Every woman goes through this. You walk down the street and someone yells at you from a car. You go into a store, or wait in line at a coffee shop, or order a drink at a bar and a man stares unashamedly at your body.  It is just one manifestation of patriarchy in our culture that women have to deal with every day. It is called “street harassment,” and it is a big problem (see the Everyday Sexism Project).

I have talked to some of my male friends about my experiences with street harassment. Most of them are great about it.  They try to envision how it must feel to be in those situations, and they express sympathy for me and frustration with their fellow men.  But some of my guy friends tell me that this behavior is a compliment.  They say I should be thankful for it because it means I am attractive.

As if that was my goal in life.  As if my value was tied to some arbitrary standard of female beauty.

The world needs feminism because patriarchy – a social system that implies the institutions of male rule and privilege, and is dependent on female subordination – has taught us that the subjugation, objectification, and abuse of women is socially acceptable.

================

**DIRECTION 1**
Decide whether each statement below agrees with the street harassment piece: (a) most of the writer's male friends respond well to hearing about street harassment; (b) some of the writer's male friends call the behavior a compliment; (c) the piece describes patriarchy as a system that does not depend on female subordination. Answer yes or no for each and quote the deciding words.
**DIRECTION 2**
Edit the part of the street harassment piece that opens with "I have talked" and closes with "I am attractive.", writing "compassion" in place of "sympathy".
**DIRECTION 3**
Pick up the street harassment piece after its final sentence and keep writing it.

**Entries from a dataset**
================

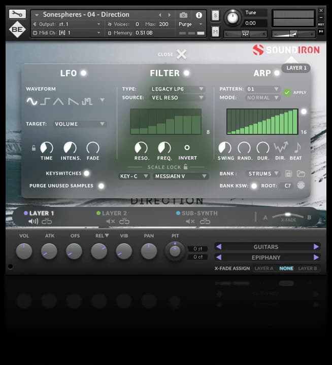Screen dimensions: 332x365
Task: Switch to the Layer 2 tab
Action: [x=114, y=213]
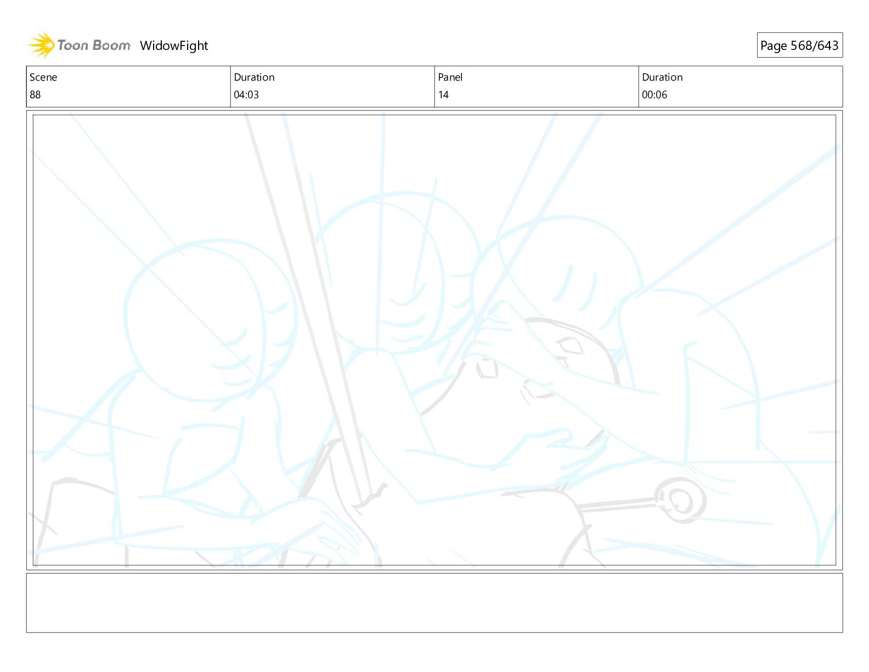
Task: Click the Panel header label
Action: (450, 77)
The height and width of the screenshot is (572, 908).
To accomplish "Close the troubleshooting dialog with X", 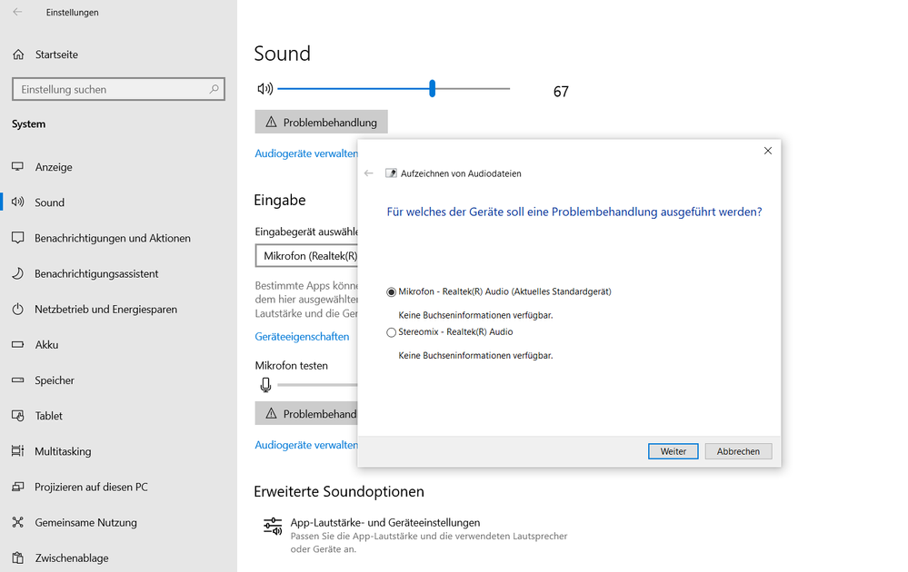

================

**WRITTEN RESPONSE 1**
(a) Yes: "Most of them are great about it."
(b) Yes: "But some of my guy friends tell me that this behavior is a compliment."
(c) No: "and is dependent on female subordination"

**WRITTEN RESPONSE 2**
I have talked to some of my male friends about my experiences with street harassment. Most of them are great about it.  They try to envision how it must feel to be in those situations, and they express compassion for me and frustration with their fellow men.  But some of my guy friends tell me that this behavior is a compliment.  They say I should be thankful for it because it means I am attractive.

**WRITTEN RESPONSE 3**
Obviously, this mindset is problematic, but it is not only my non-Christian friends who have said this to me. Some of my male Christian friends have expressed it as well. The sad truth is that sexism is not left at the church door; it gets dragged in with all of our other baggage.

Sanctuary Harassment

The results of patriarchy are seen outside the Church and they are seen inside of it. It looks different in both places of course, but it is still there.  Some Christians have wrapped patriarchy up in a pretty little package and labeled it “complementarianism,” but that doesn’t mean that the effects are any less devastating.  Nice patriarchy is still patriarchy; both advocate for male-only leadership and both rely on female subordination. Prominent Christian voices are frequently quoted making claims like:

“God has made Christianity to have a masculine feel. He has ordained for the church a masculine ministry.(1)

“…there are women who are discontent with their God-given role and they seek to reach a place of prominence of teaching and to take authority over the men… Nowhere in the New Testament is any woman ever presented in any such office or role as a teacher in the Church.”(2)

If you are a wife, you were created…a helper suited to the needs of a man… it is your purpose for existing…You were created to make him complete, not to seek personal fulfillment parallel to him.”(3)

We are called as women to affirm and encourage men as they seek to express godly masculinity and to honor and support God-ordained male leadership in the home and church.“(4)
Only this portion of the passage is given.